Archive for the ‘ETL Automation’ Category

ETL delta logic & de-normalization of data model.

Tuesday, June 6th, 2006

It is a normal practice in data warehouse to de normalizes (Or once auto corrected as demoralize) as the data model for performance. I am not going to discuss the benefits vs. issues with de-normalization.  As by the time it comes to the ETL guy the fate of the model is already decided.

Let’s look at the model in the source side, which is perfectly normalized. 

      
Now let’s look at the de normalized model on the target side. 

 
Next lets think of delta logic for loading of the dim_employee table. Ideally you would only check changes in the employee table. Then if there is any changes after the last load date time ; then get those rows from ref_employee and do the lookup to get the department & the designation and load it into the target table.
 
The issue with this delta logic is that it has not considered the effect of de normalization of employee table on the target side. If you carefully look at the two de normalized attributes dept_name and emp_designation_desc, the ETL process will miss any changes in the parent tables, so only new employees or updated employee will get the new definition of department & designation. And any employee that has not been updated in the source side will still have the same dept_name & emp_designation_desc. This is wrong.
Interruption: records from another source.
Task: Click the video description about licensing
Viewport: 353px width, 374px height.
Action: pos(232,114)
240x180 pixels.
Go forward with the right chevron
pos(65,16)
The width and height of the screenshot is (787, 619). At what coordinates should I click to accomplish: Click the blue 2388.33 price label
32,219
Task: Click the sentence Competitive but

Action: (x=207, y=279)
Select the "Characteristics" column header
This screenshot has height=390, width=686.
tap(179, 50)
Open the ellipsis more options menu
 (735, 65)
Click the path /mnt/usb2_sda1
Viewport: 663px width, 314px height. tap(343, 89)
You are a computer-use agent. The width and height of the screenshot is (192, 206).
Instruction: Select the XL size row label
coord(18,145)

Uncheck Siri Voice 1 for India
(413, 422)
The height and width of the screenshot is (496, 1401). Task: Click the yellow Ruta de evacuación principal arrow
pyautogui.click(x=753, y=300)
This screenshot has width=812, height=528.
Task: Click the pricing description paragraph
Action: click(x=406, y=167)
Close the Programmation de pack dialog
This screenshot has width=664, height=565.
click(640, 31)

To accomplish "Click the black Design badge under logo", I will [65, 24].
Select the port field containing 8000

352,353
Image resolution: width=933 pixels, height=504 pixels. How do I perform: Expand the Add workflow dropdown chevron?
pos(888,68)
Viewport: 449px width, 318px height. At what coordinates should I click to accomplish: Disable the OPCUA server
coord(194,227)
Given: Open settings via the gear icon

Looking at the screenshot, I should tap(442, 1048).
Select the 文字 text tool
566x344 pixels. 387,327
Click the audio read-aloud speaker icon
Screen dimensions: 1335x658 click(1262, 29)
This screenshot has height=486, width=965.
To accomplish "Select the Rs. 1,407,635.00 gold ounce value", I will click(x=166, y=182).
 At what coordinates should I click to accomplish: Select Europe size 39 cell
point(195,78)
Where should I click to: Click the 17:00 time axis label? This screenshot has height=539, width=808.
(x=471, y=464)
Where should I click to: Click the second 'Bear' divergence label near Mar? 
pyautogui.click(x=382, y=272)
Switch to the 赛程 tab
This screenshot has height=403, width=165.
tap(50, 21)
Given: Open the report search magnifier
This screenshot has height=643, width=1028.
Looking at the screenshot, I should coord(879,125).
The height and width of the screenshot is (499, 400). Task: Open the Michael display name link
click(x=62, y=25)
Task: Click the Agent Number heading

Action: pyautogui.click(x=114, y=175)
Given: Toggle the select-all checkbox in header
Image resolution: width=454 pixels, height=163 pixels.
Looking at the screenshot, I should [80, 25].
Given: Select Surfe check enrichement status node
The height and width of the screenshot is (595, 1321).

The reason it is wrong is the ETL delta logic only picked the row from the employee table when it changed and ignored the changes in the dept & designation tables. The truth of the matter is, ” For any de normalized target table data (affected rows) should be re-captured from the source, any time there is change in the driving/core table as well as when there is change in any parent tables to which the driving table refers to.” In this case, even if there is change in department or designation table, all the rows affected on the employee tables should be re-processed.

It might seem very simple, but ETL developers/designers/modelers always miss this point. Also once developed it is very difficult to catch.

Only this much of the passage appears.